At least four different bills have been filed at the State House to help citizens and municipalities avoid these kinds of situations, but none have left committee review. State Rep. Cory Atkins, co-sponsoring a few of these bills along with fellow Chelmsford state Rep. Jim Arciero and state Sen. Jamie Eldridge, D-Acton, said the Legislature has its hands full.
“In the interim, it’s difficult because everyone is so understaffed because of cuts made to every agency in the commonwealth,” Atkins said.
The state’s equivalent of the federal Freedom of Information Act (FOIA), the Massachusetts PRA says most records held by government bodies belong to the public and anyone has the right to look at them.
“People in Massachusetts care very deeply about government,” Eldridge said. “A lot of citizens attend their Town Meetings, Board of Selectmen meetings and School Committee meetings. They put a lot of thought into it. They deserve to have equal access to the documents of their elected officials.”
It’s the government’s job to prepare them for a reasonable fee within a certain period of time, according to the law. But Eldridge questions whether the fees the law sets are reasonable: 20 cents for a photocopied page, 50 cents for a computer printout page and compensation for hours spent on the request.
Further, there are no consequences if a government does not provide the documents. Cases can be taken to court, but the process is lengthy and expensive.
Eldridge, Atkins and Arciero support the solution proposed in S1576, “An Act to Improve Access to Public Records.” The law would limit fees to actual production cost; limit fees for finding and reviewing documents; and reduce copying fees. Additionally, records requestors who go to court would not have to pay legal fees if no valid reason is found for denying the records.
“In my conversations with constituents, many of them have been frustrated with municipal and state government,” Eldridge said. “When they request documents, there’s a long delay or unreasonable costs.”
Asking governments to provide a valid reason for not producing records is a critical step, Eldridge said.
Transparency the key
No such reason is required from citizens – not even those who stress towns’ resources by asking for a large number of documents in a short period of time, or who ask for records whose usefulness is not immediately obvious.
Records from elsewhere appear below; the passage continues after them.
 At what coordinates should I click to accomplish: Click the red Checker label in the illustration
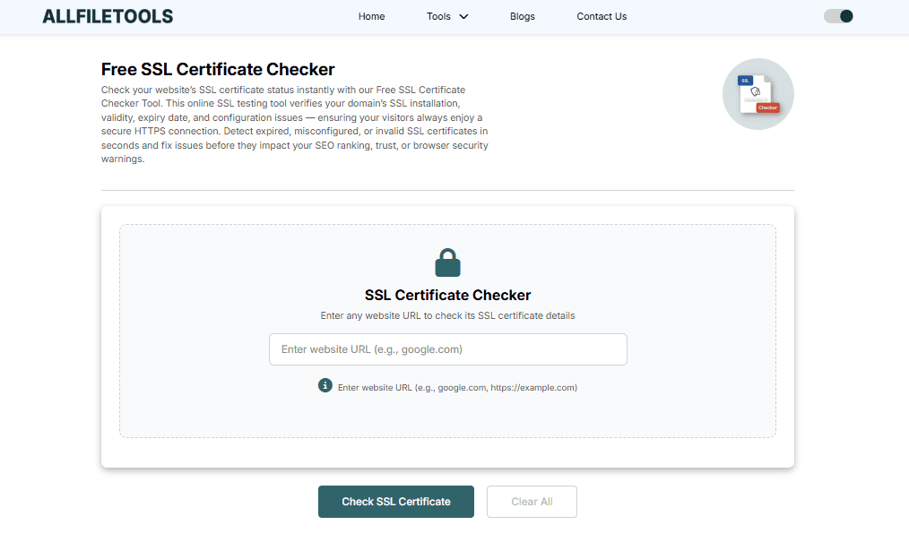pos(767,108)
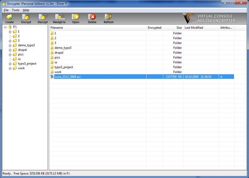
Task: Click the red Delete icon
Action: [x=92, y=17]
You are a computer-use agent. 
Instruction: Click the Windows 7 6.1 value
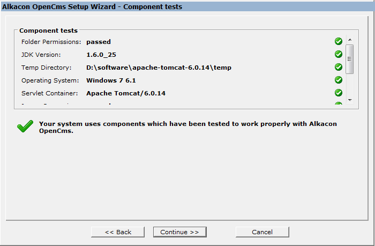111,80
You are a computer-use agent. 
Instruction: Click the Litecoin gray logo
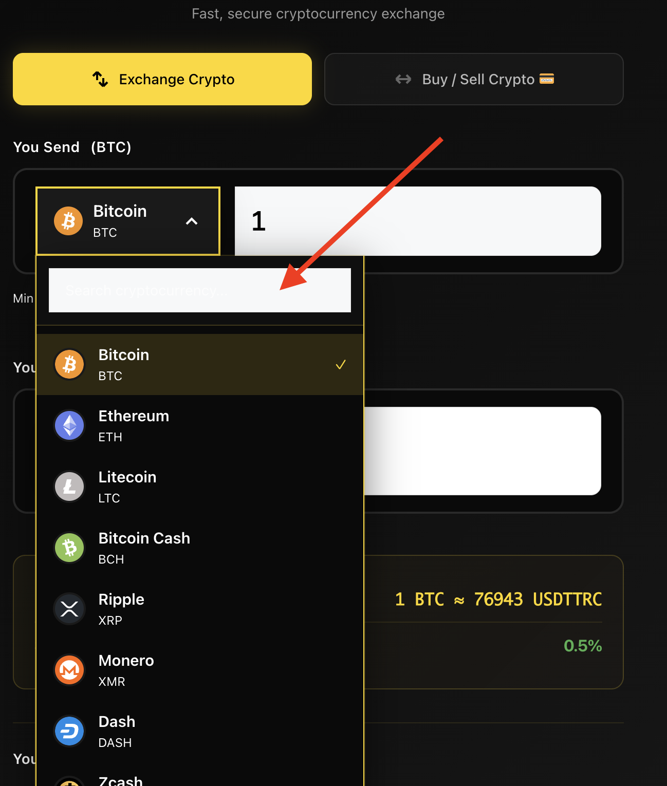tap(69, 486)
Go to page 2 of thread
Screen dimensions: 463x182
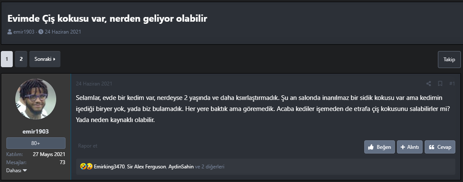21,59
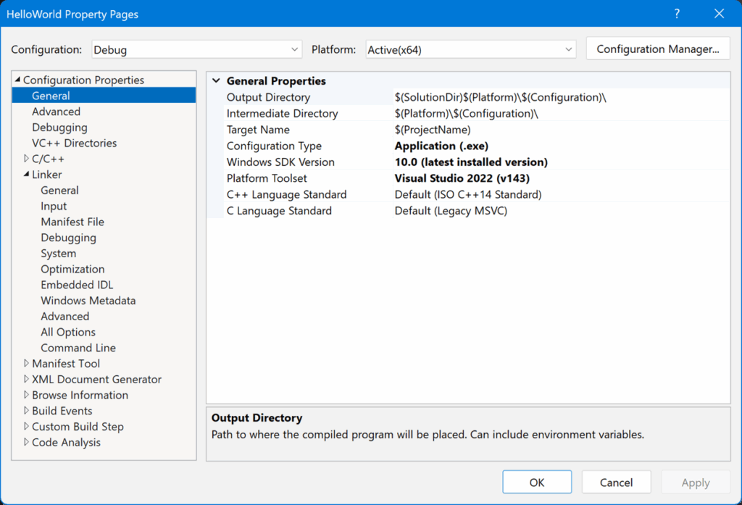Collapse the General Properties section
The width and height of the screenshot is (742, 505).
point(216,81)
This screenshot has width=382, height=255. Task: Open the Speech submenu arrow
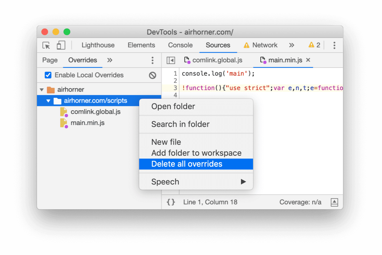[243, 182]
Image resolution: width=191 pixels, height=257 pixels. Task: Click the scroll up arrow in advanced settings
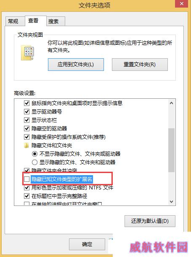[171, 103]
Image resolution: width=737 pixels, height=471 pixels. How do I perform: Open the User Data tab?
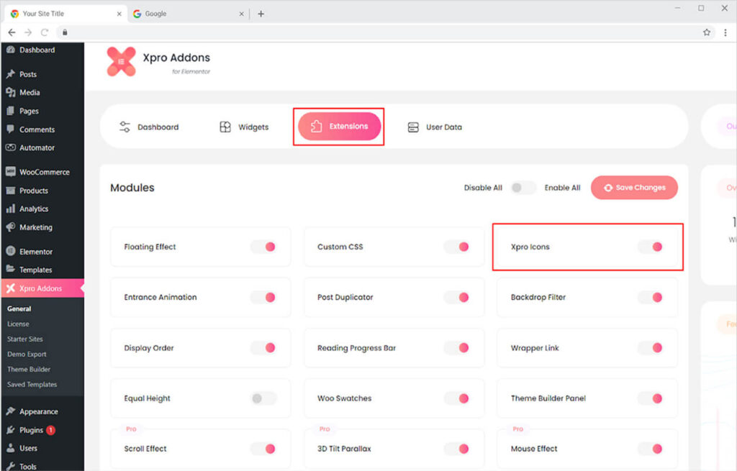tap(435, 127)
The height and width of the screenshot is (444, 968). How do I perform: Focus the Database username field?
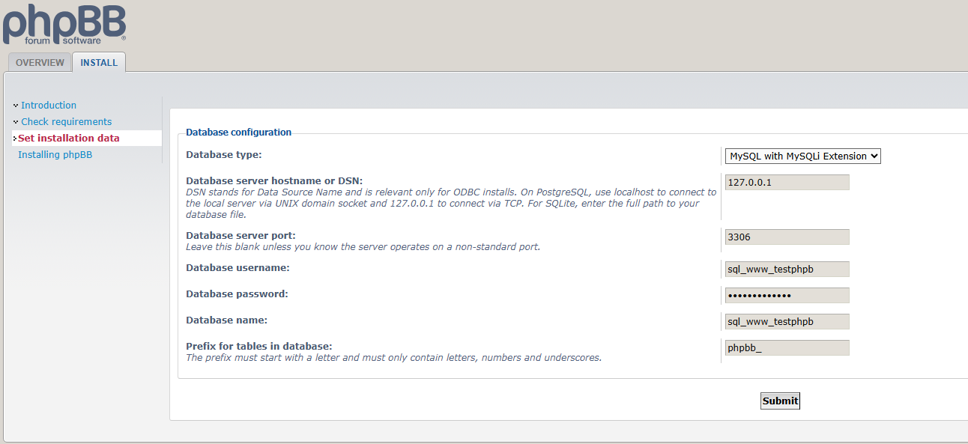tap(787, 269)
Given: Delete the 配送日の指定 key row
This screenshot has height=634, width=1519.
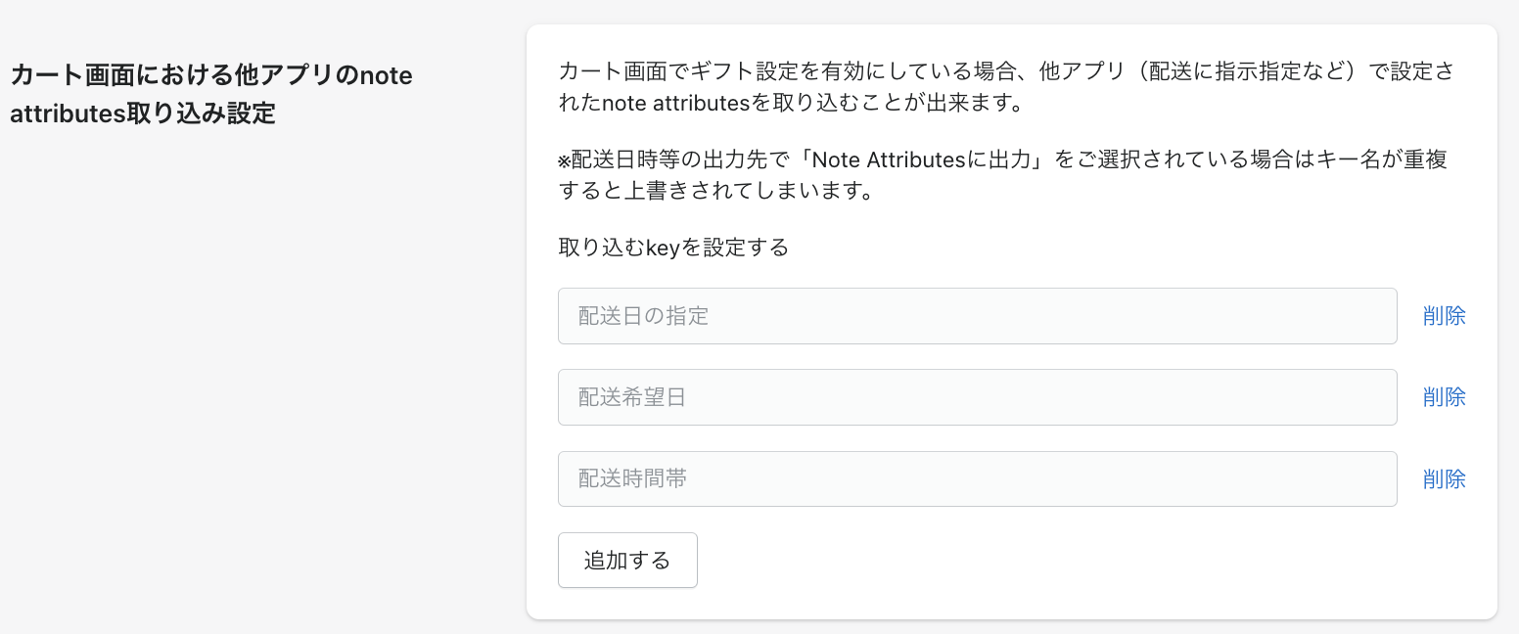Looking at the screenshot, I should pyautogui.click(x=1444, y=316).
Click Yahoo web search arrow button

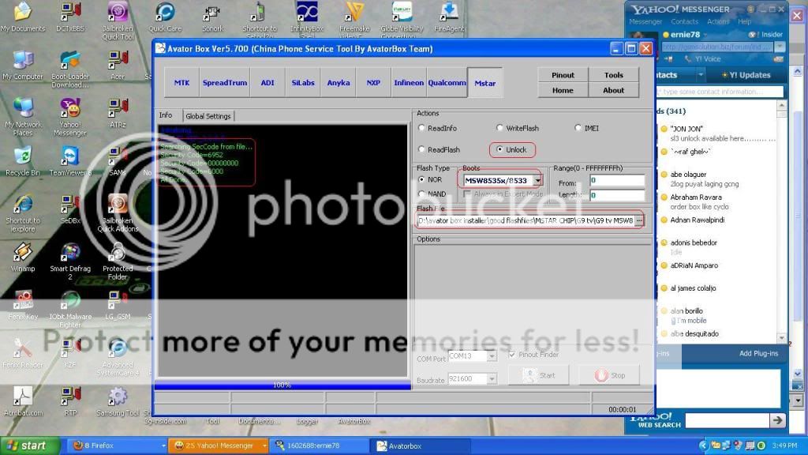[x=777, y=421]
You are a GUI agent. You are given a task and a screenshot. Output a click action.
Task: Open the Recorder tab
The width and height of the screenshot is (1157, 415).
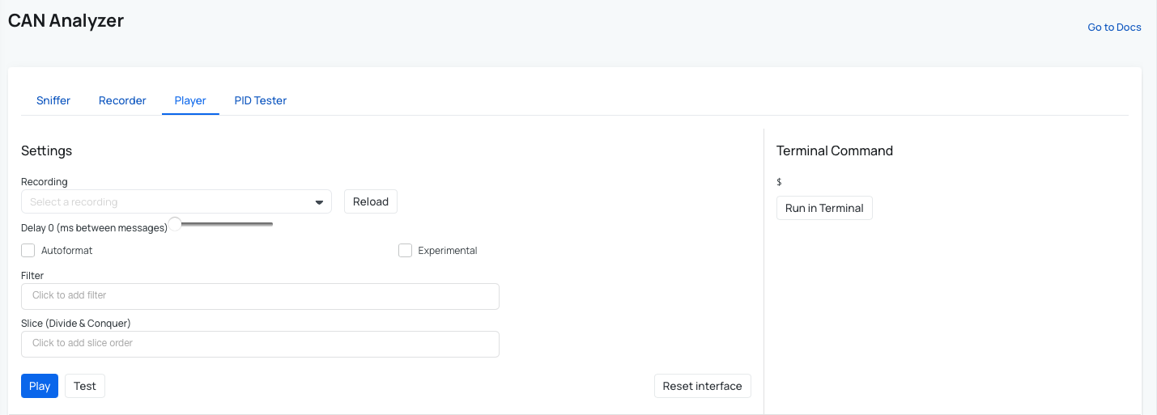(122, 100)
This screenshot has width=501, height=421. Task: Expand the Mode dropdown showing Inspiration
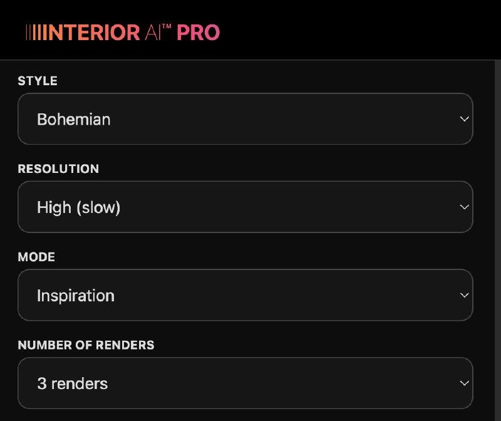tap(245, 295)
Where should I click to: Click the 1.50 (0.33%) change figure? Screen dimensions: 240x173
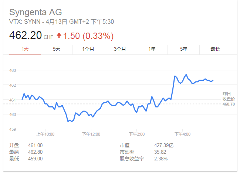click(x=88, y=36)
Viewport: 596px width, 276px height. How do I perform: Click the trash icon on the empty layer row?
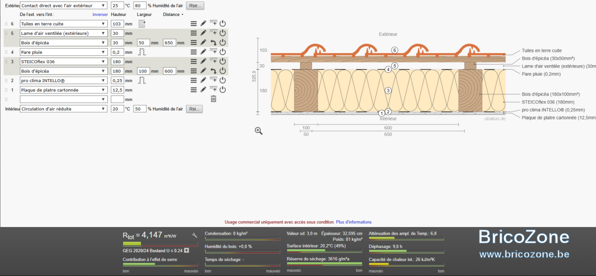coord(213,99)
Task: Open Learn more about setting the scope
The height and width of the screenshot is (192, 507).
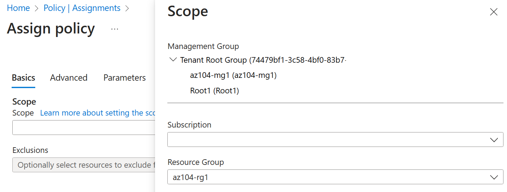Action: pyautogui.click(x=98, y=113)
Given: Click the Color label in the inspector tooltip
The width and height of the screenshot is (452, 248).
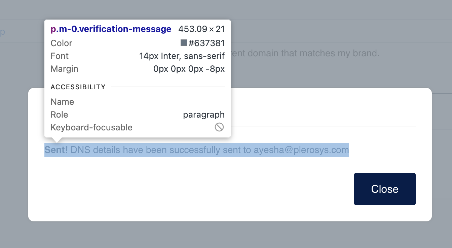Looking at the screenshot, I should 61,43.
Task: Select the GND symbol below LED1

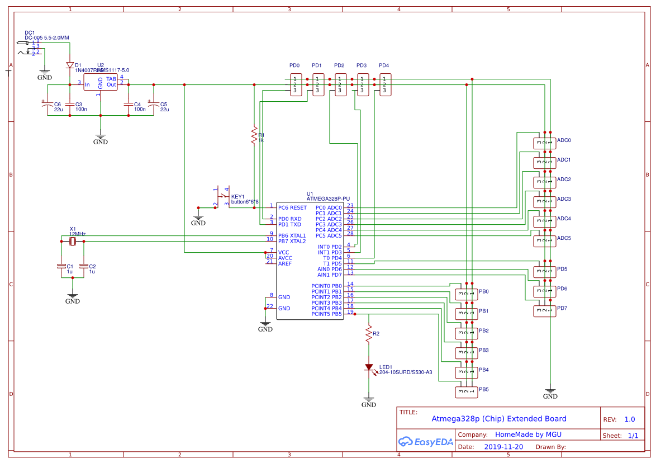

One possibility to address these “gadflies” would be crafting language to distinguish genuine records requests from frivolous ones, according to Gavi Wolfe, legislative counsel for the American Civil Liberties Union (ACLU) of Massachusetts, in a February presentation. But asking records requestors for a reason might not be worth the risk, Wolfe warned.
“It’s dangerous to give the town a means to appeal a request,” Wolfe said. “It’s in government’s interest to obfuscate.”
State Rep. Tom Golden, who represents Chelmsford, suggested any public records request, even an expensive, time-consuming request or one for apparently inconsequential information, should be honored.
“Whatever can be made public, should be,” Golden said. “If everything is as transparent as it can be, it won’t be that much of an issue to get the information.”
S1575, “An Act to Enhance Access to Electronic Records,” may strip away the records-related issues of time and cost with which municipalities struggle. It calls for governments to routinely post significant information online, provide requested records electronically instead of on paper, and design public databases so people can easily sort through information.
“This would significantly eliminate the cost of public records requests and would address concerns on the part of municipal governments about costs,” said Eldridge, who is co-sponsoring the bill.
Atkins, another co-sponsor, agreed.
“We have to get everything up on computers at some point so voters can just view these records on their own,” Atkins said.
Behind the times
According to Wolfe, a main problem with the PRA is that it has not kept up with technology.
“It doesn’t take advantage of advances in technology or used it as a tool for transparency,” Wolfe said. “Posting commonly requested information online makes it searchable, cheap, efficient and eco-frriendly. It pre-empts the need for public records requests.”
Cohen pointed out Chelmsford has won awards for government transparency and posts more information on their site than most other towns, but he said he would support putting even more information online.
Eldridge said putting more public records online might help restore people’s faith in government at a time when many suspect government officials are hiding something, and could encourage civic engagement.